== DATASET EXTRACT

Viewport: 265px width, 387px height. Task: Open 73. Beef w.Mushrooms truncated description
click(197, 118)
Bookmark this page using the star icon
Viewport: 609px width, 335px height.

====
== DATASET EXTRACT

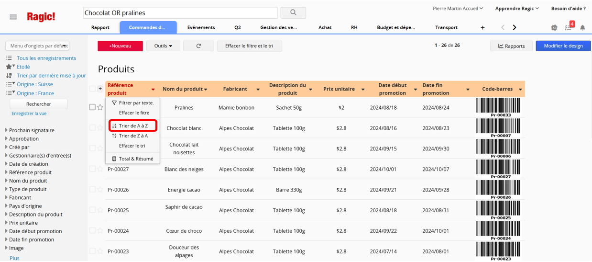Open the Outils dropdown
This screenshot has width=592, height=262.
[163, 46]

====
== DATASET EXTRACT

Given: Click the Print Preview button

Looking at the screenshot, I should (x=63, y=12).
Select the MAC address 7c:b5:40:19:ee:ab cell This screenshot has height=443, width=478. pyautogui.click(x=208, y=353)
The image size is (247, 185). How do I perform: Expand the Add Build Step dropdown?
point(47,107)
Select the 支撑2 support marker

====

TO DO = In the records above, each line with the string "Select" should be copied.

ANSWER SECTION =
Select the MAC address 7c:b5:40:19:ee:ab cell This screenshot has height=443, width=478. pyautogui.click(x=208, y=353)
Select the 支撑2 support marker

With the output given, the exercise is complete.